Because the free radical molecule has an extra electron, it creates an extra negative charge. This unbalanced energy makes the free radical bind itself to another balanced molecule as it tries to steal electrons. In doing so, the balanced molecule becomes unbalanced, and thus a free radical itself. An example would be to visualize bumper cars at a carnival ride and how disorderly they become as they impact one another. This is how the destruction manifests internally with the cells accelerating the aging process prematurely.
Free radicals are known to attack the structure of cell membranes, the gatekeeper, which then create metabolic waste products. Such toxic accumulations interfere with cell communication, disturb DNA, RNA, and protein synthesis, low energy levels, and generally impede vital chemical processes.
There is also a natural production of free radicals within the body. This is a result of the production of energy, particularly from the mitochondria, the energy organelle of the cell. The simple process of eating, drinking and breathing forms free radicals from the energy production cycles, as the body produces the universal energy molecule Adenosine Triphosphate (ATP). ATP, a product of the mitochondria, stores readily available chemical energy in two of its chemical bonds and is necessary for cellular homeostasis.
Although most aestheticians would rather extract a lesion than understand a complex science like free radical theory of aging, ATP, homeostasis, etc, the truth of skin care today lies in the fact that we are obligated to learn the complex culprits that influence premature skin aging so we can initiate appropriate clinical remedies and continuance of home skin care for optimal results.
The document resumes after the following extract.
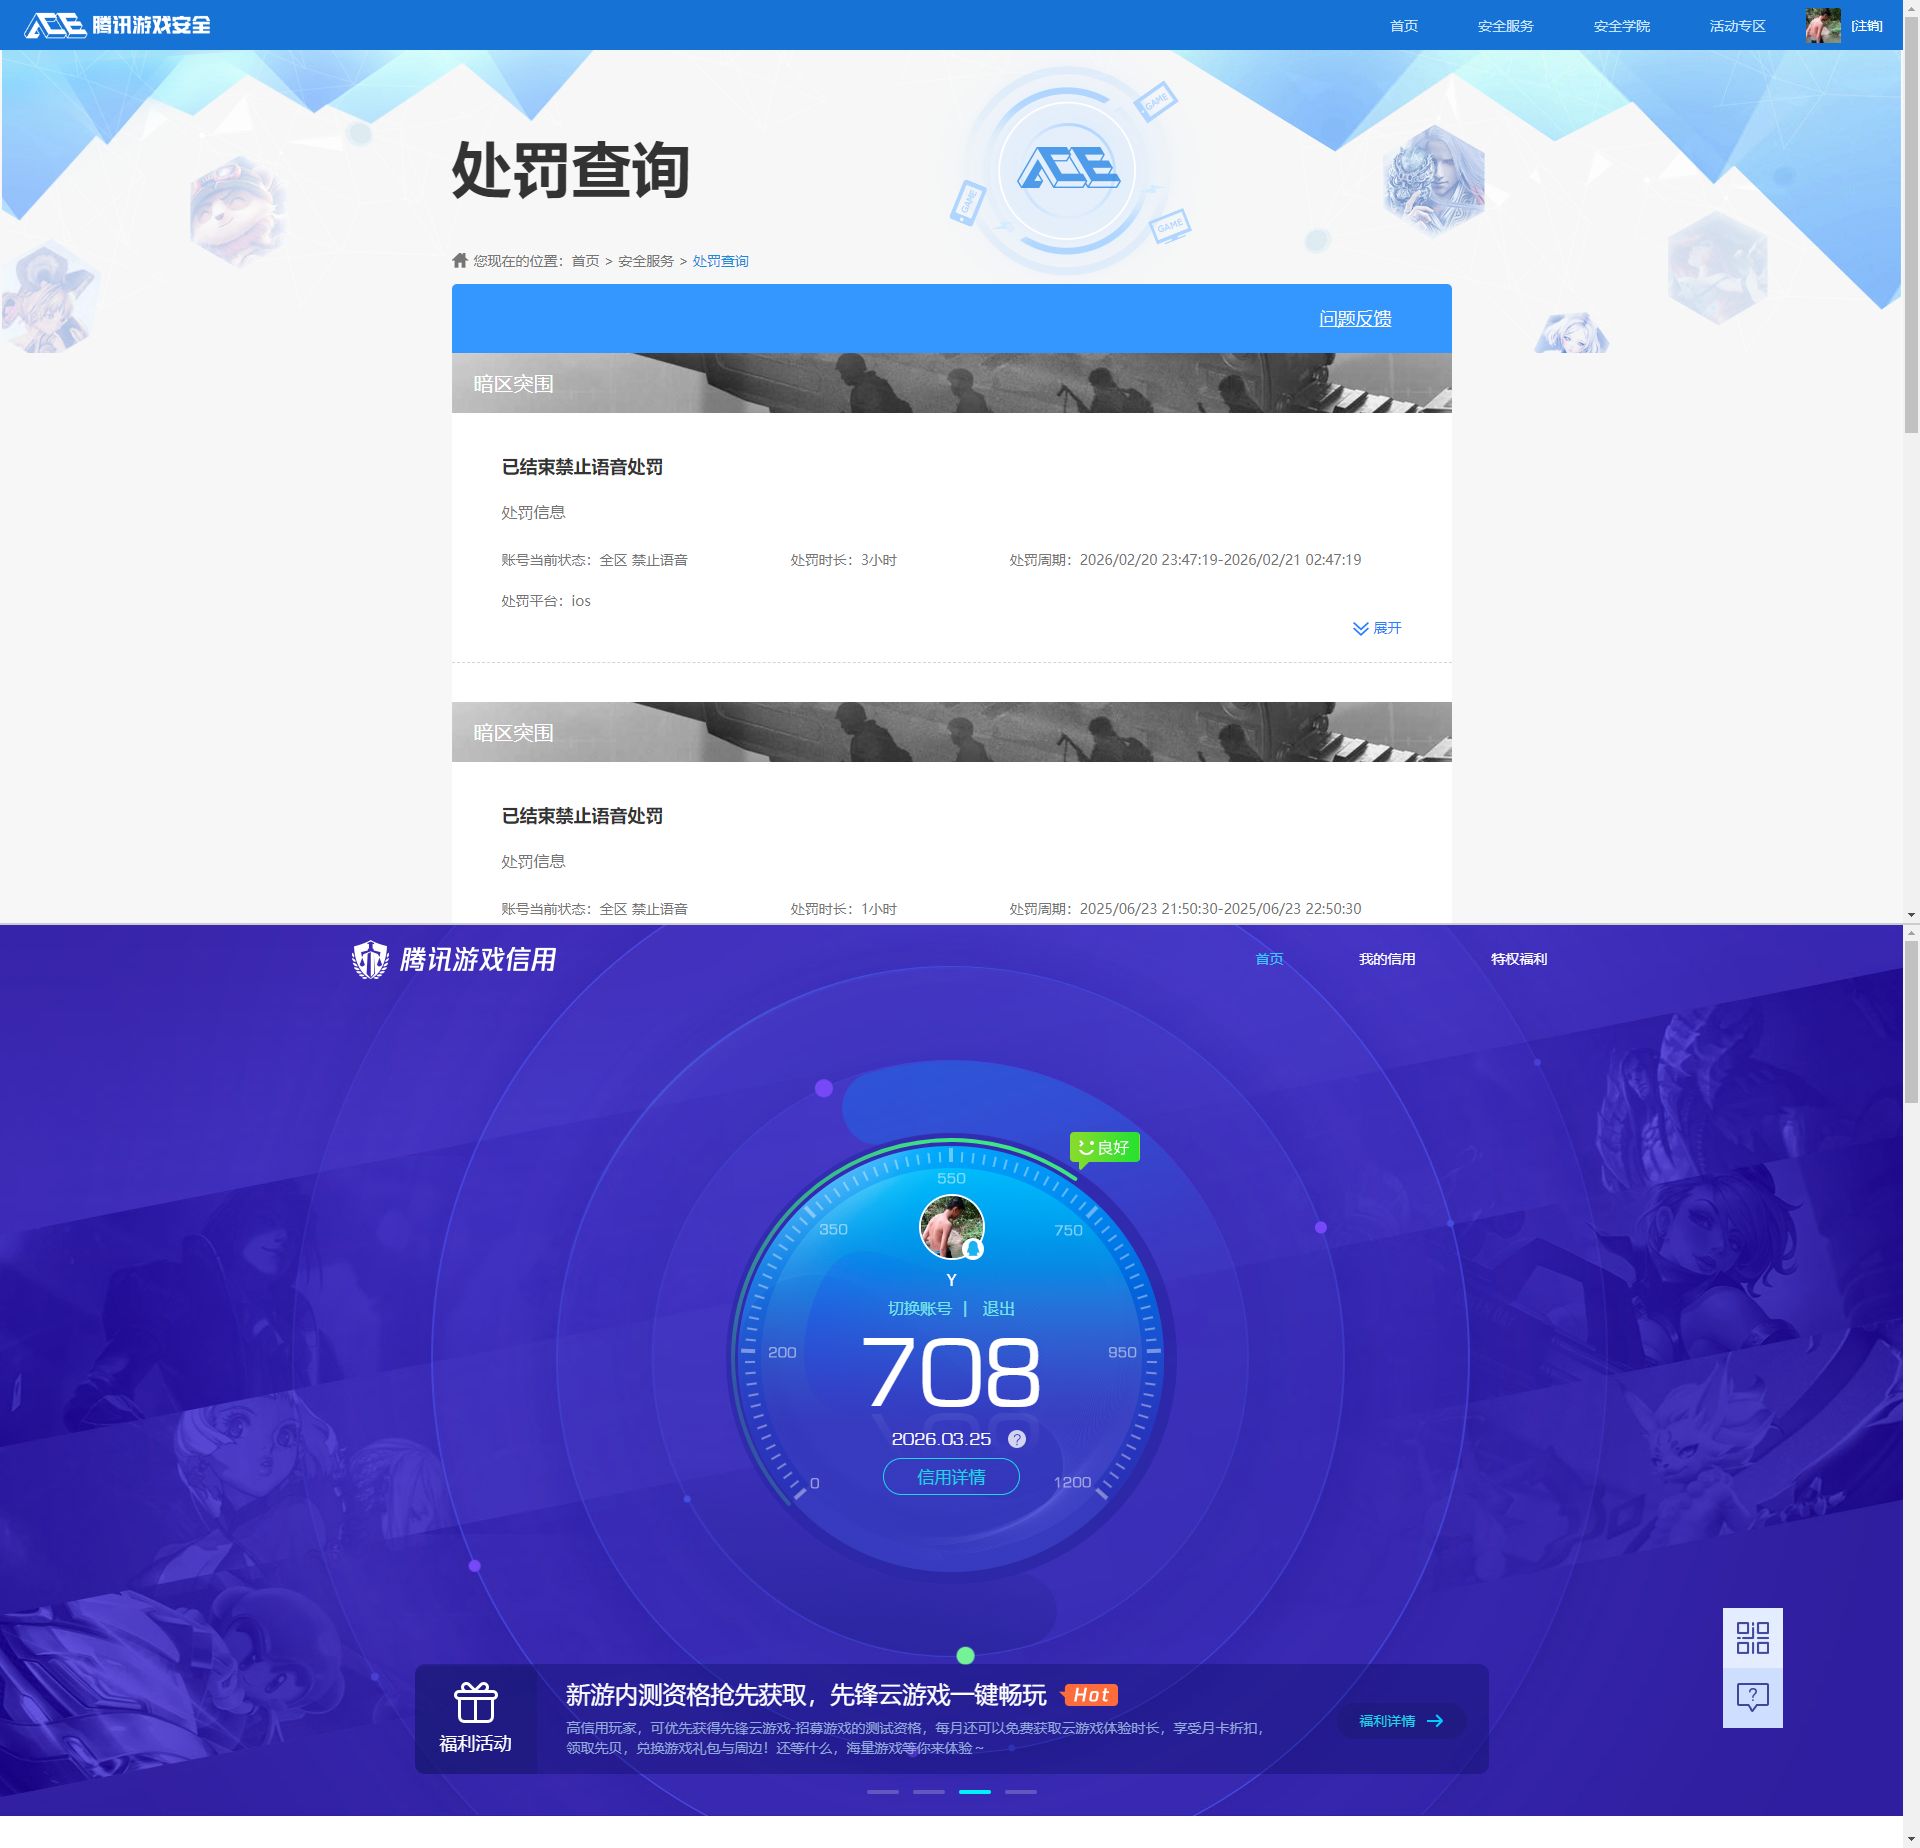The image size is (1920, 1848).
Task: Switch to the 我的信用 tab
Action: (1386, 958)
Aestheticians must surrender to the fact that they are professionally responsible to raise the bar of skin treatments and continuance of home care for clients to combat these negative intrinsic and extrinsic effects that impact the skin and facilitate restoration function to unhealthy cells. Every skin care professional should approach caring for this complex immune organ using science based knowledge rather than anecdotal and clever marketing manipulations calculated to trick even the most savvy aesthetician or physician.
Protecting the skin against the overload of inflammatory environmental assaults that bring on premature aging means the aesthetician and physician must select “professional only” products where the company employs the skin as a model for their product formulations.
In conclusion, to obtain results to increase cellular health, professional only skin care products should contain a well organized system of both chemical and enzymatic antioxidants, peptides, and AHA’s coupled with skin indigenous barrier repair and stratum corneum lipids capable of synergistic action to mimic a younger acting skin.